R & C Commissioners v RALC Consulting Ltd
Jurisdiction | UK Non-devolved |
Judgment Date | 15 April 2024 |
Neutral Citation | [2024] UKUT 99 (TCC) |
Court | Upper Tribunal (Tax and Chancery Chamber) |
[2024] UKUT 99 (TCC)
Mr Justice Richards, Judge Ashley Greenbank
Upper Tribunal (Tax and Chancery Chamber)
Income Tax – National Insurance contributions – Intermediaries legislation – ITEPA 2003, Pt. 2, Ch. 8 – Social Security Contributions (Intermediaries) Regulations 2000 – whether First-tier Tribunal (FTT) erred in failing properly to construct hypothetical contract – Yes – Whether FTT erred in its application of the test of mutuality of obligation to the hypothetical contract – Yes – Appeal allowed – Decision set aside and case remitted to FTT.
In R & C Commrs v RALC Consulting Ltd [2024] BTC 513, the Upper Tribunal (UT) found that the First-tier Tribunal (FTT) had made material errors of law in its construction and application of the hypothetical contract between the worker and the end-client, in particular concerning mutuality of obligations. However, it declined to remake the decision because further findings of fact were required and so it remitted the case back to the FTT for reconsideration.
RALC Consulting Ltd (RALC), was the personal service company of Richard Alcock, an IT consultant, who was its sole director and shareholder. During the relevant tax years (6 April 2010 to 5 April 2015), RALC contracted via an agency with Mr Alcock’s former employer, Accenture UK Ltd (Accenture) and with the Department for Work and Pensions (DWP) – a client whose projects Mr Alcock had also previously worked on – to provide Mr Alcock’s services, mainly working on the Universal Credit IT project.
HMRC issued determinations and assessments on the basis that the intermediaries legislation (commonly known as IR35) applied to the contracts, so that PAYE and National Insurance should have been accounted for by RALC on the deemed employment payments. RALC appealed and the FTT held that IR35 did not apply – largely because it considered that there was insufficient mutuality of obligations in the hypothetical contracts between the worker and the end clients, so that those contracts would not have represented employment, but would instead have amounted to self-employment.
Unusually, an amended version of the FTT decision was subsequently issued. HMRC signalled its intention to appeal against the FTT decision, prompting the Judge at that Tribunal (Rupert Jones) to review the original decision. He concluded that there had been an error of law in the adequacy of reasoning and a revised version was issued which included additional deliberation in respect of mutuality of obligations between the contracting parties, though the outcome of the case remained unaltered.

- Stored data -
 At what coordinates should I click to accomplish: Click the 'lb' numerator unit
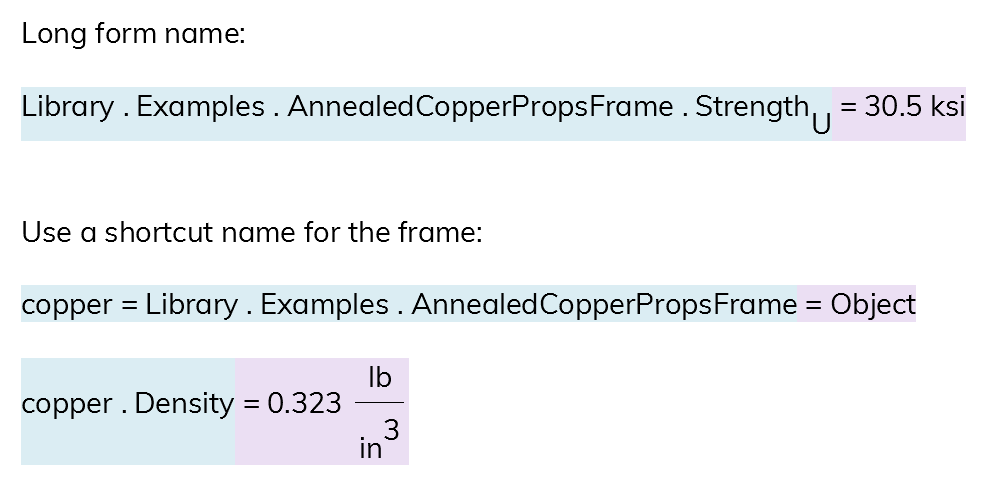point(379,378)
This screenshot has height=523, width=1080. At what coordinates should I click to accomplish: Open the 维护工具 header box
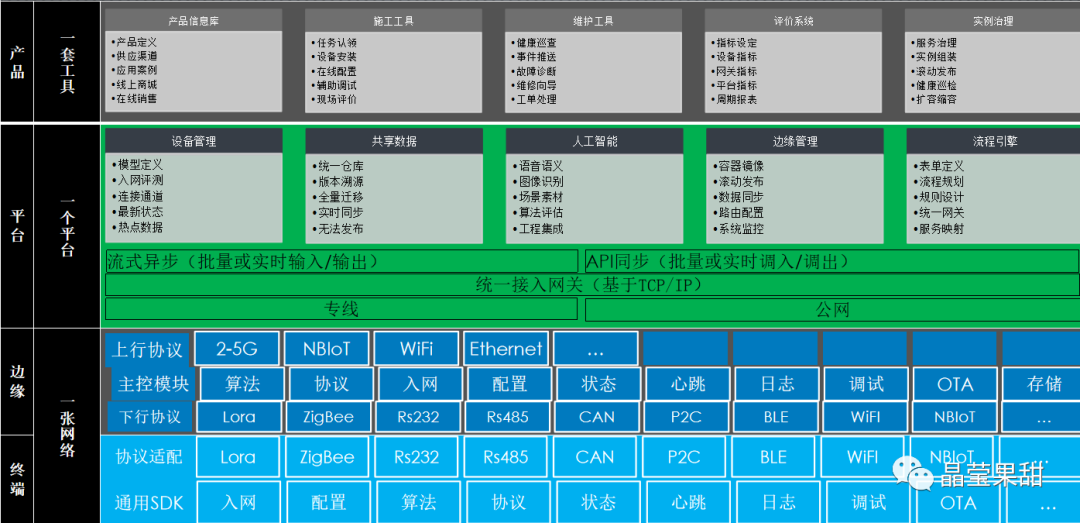[593, 21]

- What you need to do -
• 1. In the RALC Consulting case summary, who was the sole director and shareholder of RALC?
• 2. Write the next paragraph of the RALC Consulting case summary, picking up after its final sentence.
The data has no connection to the case summary about RALC Consulting.

- Answers given -
• 1. Richard Alcock, an IT consultant.

• 2.
Despite the published amendment, the UT found that the FTT had failed to properly follow the three-stage process outlined by the Court of Appeal in R & C Commrs v Atholl House Productions Ltd (Kaye Adams):
- Stage 1. Find the terms of the actual contractual arrangements ... and relevant circumstances within which Ms Adams worked.
- Stage 2. Ascertain the terms of the hypothetical contract ... postulated by section 49(1)(c)(i) and the counterpart legislation as applicable for the purposes of NICs.
- Stage 3. Consider whether the hypothetical contract would be a contract of employment.
The UT considered that the FTT had correctly directed itself to follow this procedure, but then had not properly done so, in that it failed to fully construct the terms of the hypothetical contracts before applying the common law tests for employment status. Instead, it had prematurely applied those common law tests (particularly with regard to mutuality of obligations) to certain aspects of the actual contracts. The result was that some aspects of the fully constructed hypothetical contracts were not taken into account.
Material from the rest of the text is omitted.